Chapter 3 (Dalam Dekapan Sang Malam)
Februari 2009
Fiuuhhh.
Aku menghela nafas panjang dan menyandarkan tubuhku di kursi setelah lelah seharian bekerja. Aku pandangi langit-langit ruangan kantorku yang berhias pita merah muda. Di setiap meja karyawan terdapat bunga mawar berbagai macam warna.
Dalam rangka valentine, kantorku di hias sedemikian rupa beraroma merah muda. Setiap tahunnya kantorku memang selalu merayakan valentine, bahkan di malam tanggal 14 Februari kantorku mengadakan acara valentine untuk seluruh karyawannya. Dan setiap karyawan di perbolehkan membawa pasangannya masing-masing ke acara tersebut.
Aku bekerja di perusahaan ini sejak kuliah semester 3 untuk membantu biaya kuliahku. Setelah aku lulus, aku mendapat kenaikan jabatan sesuai ijazah yang aku miliki.
Apa tahun ini kamu juga akan melewati acara valentine ? Mawar namanya wanita yang menegurku. Sama seperti namanya, dia sangat menyukai bunga mawar. Dia rekan kerjaku yang mejanya bersebelahan dengan mejaku.
Yeah, sepertinya.
Ayolah Will kali ini ikut, kan gak harus punya pasangan untuk ikut.
Bukan karna itu kok aku malas untuk ikut, tapi
..
Ucapanku terhenti saat ponselku bergetar, sebuah sms masuk. Saat kulirik layar ponselku, tertera nama
Cahaya sebagai pengirimnya.
Will, aku mendapat cuti 2 hari, dan rencananya Kamis pagi aku sampai ke Jakarta untuk mengurus legalisir ijazahku, apa kamu bisa menjemputku di stasiun.

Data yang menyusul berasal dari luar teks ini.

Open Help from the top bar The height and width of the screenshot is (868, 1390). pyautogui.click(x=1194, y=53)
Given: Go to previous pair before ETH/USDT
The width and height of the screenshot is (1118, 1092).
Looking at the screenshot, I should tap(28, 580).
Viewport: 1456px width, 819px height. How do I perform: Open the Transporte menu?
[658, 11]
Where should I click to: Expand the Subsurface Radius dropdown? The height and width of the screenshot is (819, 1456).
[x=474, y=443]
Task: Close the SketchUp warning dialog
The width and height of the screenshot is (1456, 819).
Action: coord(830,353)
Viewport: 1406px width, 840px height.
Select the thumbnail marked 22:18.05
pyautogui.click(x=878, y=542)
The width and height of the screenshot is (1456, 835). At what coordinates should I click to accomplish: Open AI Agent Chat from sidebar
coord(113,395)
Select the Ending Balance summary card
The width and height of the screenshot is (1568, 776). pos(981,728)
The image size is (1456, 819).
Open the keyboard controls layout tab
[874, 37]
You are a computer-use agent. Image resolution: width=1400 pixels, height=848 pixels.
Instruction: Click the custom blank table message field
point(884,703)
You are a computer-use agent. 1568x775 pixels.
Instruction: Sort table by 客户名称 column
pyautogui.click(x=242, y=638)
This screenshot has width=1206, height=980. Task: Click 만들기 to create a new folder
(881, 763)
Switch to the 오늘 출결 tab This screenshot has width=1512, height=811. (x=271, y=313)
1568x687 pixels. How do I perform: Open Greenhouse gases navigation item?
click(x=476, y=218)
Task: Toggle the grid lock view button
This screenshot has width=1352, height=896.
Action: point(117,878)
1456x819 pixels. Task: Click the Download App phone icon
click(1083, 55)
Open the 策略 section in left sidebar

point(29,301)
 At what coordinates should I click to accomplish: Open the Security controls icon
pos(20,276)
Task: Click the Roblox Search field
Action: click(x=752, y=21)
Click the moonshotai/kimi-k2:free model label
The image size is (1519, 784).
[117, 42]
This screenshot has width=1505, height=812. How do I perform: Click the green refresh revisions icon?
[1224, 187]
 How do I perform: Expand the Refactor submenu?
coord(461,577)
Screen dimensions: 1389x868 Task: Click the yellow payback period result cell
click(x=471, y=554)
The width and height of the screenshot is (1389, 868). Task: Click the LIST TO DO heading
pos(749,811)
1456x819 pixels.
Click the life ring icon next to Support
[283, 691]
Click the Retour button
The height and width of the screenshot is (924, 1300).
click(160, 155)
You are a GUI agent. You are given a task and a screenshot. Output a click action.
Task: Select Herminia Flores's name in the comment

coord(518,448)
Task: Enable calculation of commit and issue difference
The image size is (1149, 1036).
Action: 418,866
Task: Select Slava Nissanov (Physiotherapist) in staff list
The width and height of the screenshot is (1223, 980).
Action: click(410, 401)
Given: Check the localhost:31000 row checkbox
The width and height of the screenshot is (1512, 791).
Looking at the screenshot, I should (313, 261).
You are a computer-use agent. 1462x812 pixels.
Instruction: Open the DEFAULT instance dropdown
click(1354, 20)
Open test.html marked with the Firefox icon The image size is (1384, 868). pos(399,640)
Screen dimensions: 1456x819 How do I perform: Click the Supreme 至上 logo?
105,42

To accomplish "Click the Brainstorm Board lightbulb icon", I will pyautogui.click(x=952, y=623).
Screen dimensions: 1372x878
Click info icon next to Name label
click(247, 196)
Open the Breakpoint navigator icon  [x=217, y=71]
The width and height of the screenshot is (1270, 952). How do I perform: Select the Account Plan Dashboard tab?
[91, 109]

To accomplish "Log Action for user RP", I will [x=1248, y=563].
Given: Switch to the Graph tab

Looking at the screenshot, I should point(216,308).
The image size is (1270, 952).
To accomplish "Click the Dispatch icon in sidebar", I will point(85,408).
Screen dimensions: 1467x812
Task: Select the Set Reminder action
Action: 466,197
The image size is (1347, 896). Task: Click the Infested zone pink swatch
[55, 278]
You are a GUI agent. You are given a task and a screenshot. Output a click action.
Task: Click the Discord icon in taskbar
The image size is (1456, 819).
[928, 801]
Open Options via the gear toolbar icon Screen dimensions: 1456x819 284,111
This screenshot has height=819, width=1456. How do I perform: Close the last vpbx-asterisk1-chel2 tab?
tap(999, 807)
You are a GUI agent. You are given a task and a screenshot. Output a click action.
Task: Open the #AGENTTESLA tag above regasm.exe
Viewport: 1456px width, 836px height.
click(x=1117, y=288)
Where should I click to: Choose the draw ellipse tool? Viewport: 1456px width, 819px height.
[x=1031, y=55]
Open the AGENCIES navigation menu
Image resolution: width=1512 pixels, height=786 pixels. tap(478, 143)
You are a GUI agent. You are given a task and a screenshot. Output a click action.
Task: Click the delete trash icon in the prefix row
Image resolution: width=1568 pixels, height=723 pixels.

Aku tersenyum, lalu melirik kalender. Ah hari Kamis besok tepat tanggal 14 Februari. Aku menatap mawar yang masih diam menatapku, menunggu jawaban dariku.
Maaf sepertinya aku harus mengambil cuti pada tanggal 14 dan 15 nanti, jadi aku tidak bisa ikut acara itu.
Stasiun Gambir
Aku pandangi setiap lalu lalang orang-orang yang baru saja turun dari kereta. Mencari-cari seberkas Cahaya indah diantara mereka. Hatiku sungguh berdebar, setelah 6 tahun tak bertemu dengan Cahaya.
Hanya lewat surat, sms, dan telepon aku berhubungan dengan Cahaya. Berbagi cerita tentang setiap kejadian yang kami alami selama ini. Dan masih seperti dulu dan dulu, aku tak pernah bisa menyampaikan perasaanku kepada Cahaya.
Setiap menit seperti berjalan lama sekali, setiap kereta yang berhenti aku selalu perhatikan baik-baik pintu setiap gerbongnya. Memperhatikan dengan sangat berdebar setiap wanita yang melangkah keluar.
Matahari semakin meninggi, dan aku baru sadar kalau ponselku tertinggal di rumah. Aku tidak bisa menghubungi Cahaya untuk menanyakan kenapa belum sampai. Suasana stasiun yang ramai di pagi hari, mulai berkurang semakin siang. Dan aku masih berkutat dalam penantianku disini.
Bahkan hingga matahari telah turun dari kedudukannya yang paling atas, Cahaya belum sampai. Aku terus menunggu di sebuah kursi yang ada di stasiun, aku tak peduli dengan kondisiku saat ini. Yang aku pikirkan hanyalah menunggu Cahaya, tanpa berani untuk melangkah pergi dari penantianku.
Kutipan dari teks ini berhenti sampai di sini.